Review: Fox's 'Shots Fired' misses its mark

Robert Bianco
USA TODAY
Deputy Josh Beck (Tristan 'Mack' Wilds) is accused of murdering a teenager in Fox's 'Shots Fired.'


If you’re going to walk through a cultural minefield, you’d better know where you’re going.

Searching, it seems, for a social-issue prestige answer to ABC's American Crime and FX’s American Crime Story, Fox has lured two of our best filmmakers to television, Gina Prince-Bythewood (The Secret Life of Bees, Love & Basketball) and Reggie Rock Bythewood (Get on the Bus). Girded with Fox’s support and armed with a cast that includes such big names as Helen Hunt and Richard Dreyfuss, the couple is tackling one of the great flashpoints of our racial divide: police shootings of teenagers.

Along they way, they're giving us a few interesting characters (especially women) and some sharp takes on how race affects our perception of — and access to — justice. But somehow, where they’ve ultimately landed in Shots Fired (Wednesday, 8 ET/PT, ** ½ out of four) is in the middle of a standard issue, multi-part TV mystery — a 10-episode series driven by yet another wide-ranging criminal conspiracy, this one embracing corrupt politicians, venal businessmen and evil cops. It’s as if 24 suddenly grew a social conscience.

If that's the story they want to tell, that's their prerogative. But even if this one were told more sensibly and efficiently, you’d still most likely be left with a split audience.
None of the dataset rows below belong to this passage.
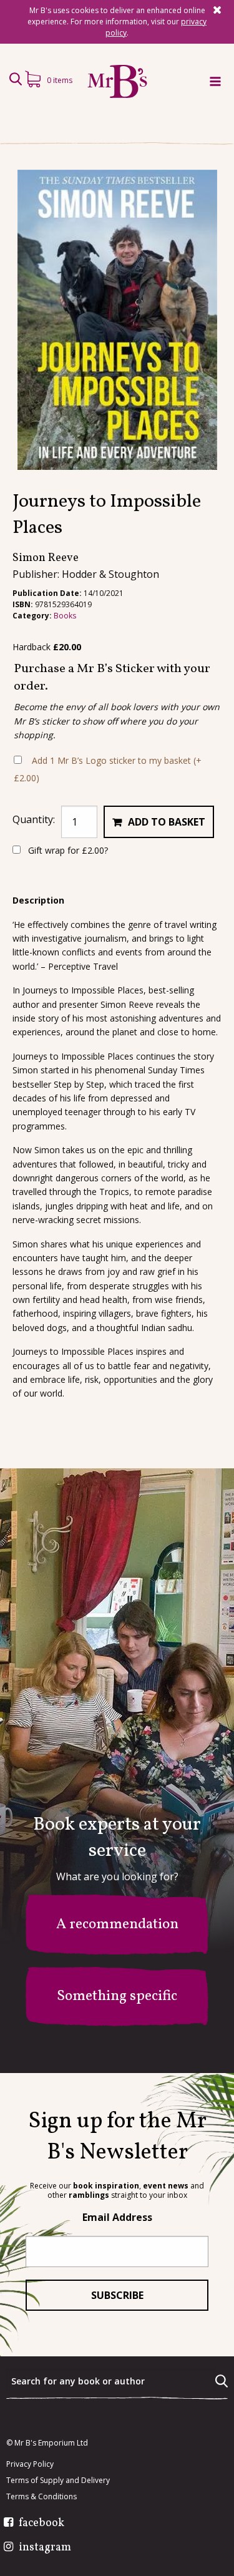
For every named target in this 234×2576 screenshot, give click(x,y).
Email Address (117, 2217)
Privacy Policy (30, 2464)
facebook (41, 2523)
Those who come to Shots Fired because they’re interested in the social issues being explored will probably be put off by the mystery that distracts from them. And those who come for the mystery will probably be put off by the old-hat nature of too many of its tricks.

The inciting event here is the role-reversal shooting of a white teenager in a small North Carolina town by the city’s lone black cop (Tristan "Mack" Wilds). With the seeming support of the governor (Helen Hunt), the Justice Department sends in an ambitious special prosecutor, Preston Terry (Stephan James), and a smart but troubled investigator, Ashe Akino (Sanaa Lathan, who may be reason enough to keep watching, despite Shots' flaws).

Sanaa Lathan is investigating the fatal shooting of a white teen in North Carolina in 'Shots Fired' on Fox.

When they're not juggling personal problems and sexual adventures, Terry and Akino work on a case that's more complicated than it looks, and that may be linked to the uninvestigated murder of a black teenager. The deeper they go, the more involved they become with the town's residents, including a cop who may not want the case solved (Stephen Moyer), a preacher who seizes her own chance for advancement (Aisha Hinds) and a businessman (Dreyfuss) with his own agenda.

There are some powerful moments, particularly in the way the show captures the suffering of the two grieving mothers (DeWanda Wise and Jill Hennessy),  and the anger and fear of a community that feels set upon from all sides. But those moments are diminished by the mechanics of the plot, and by a few too many performances that seem to have wandered over from In the Heat of the Night. In the end, you can't help feeling that what you're really watching is a good, small movie idea that got buried under the avalanche of a major TV project.

Which is a very good way to get lost.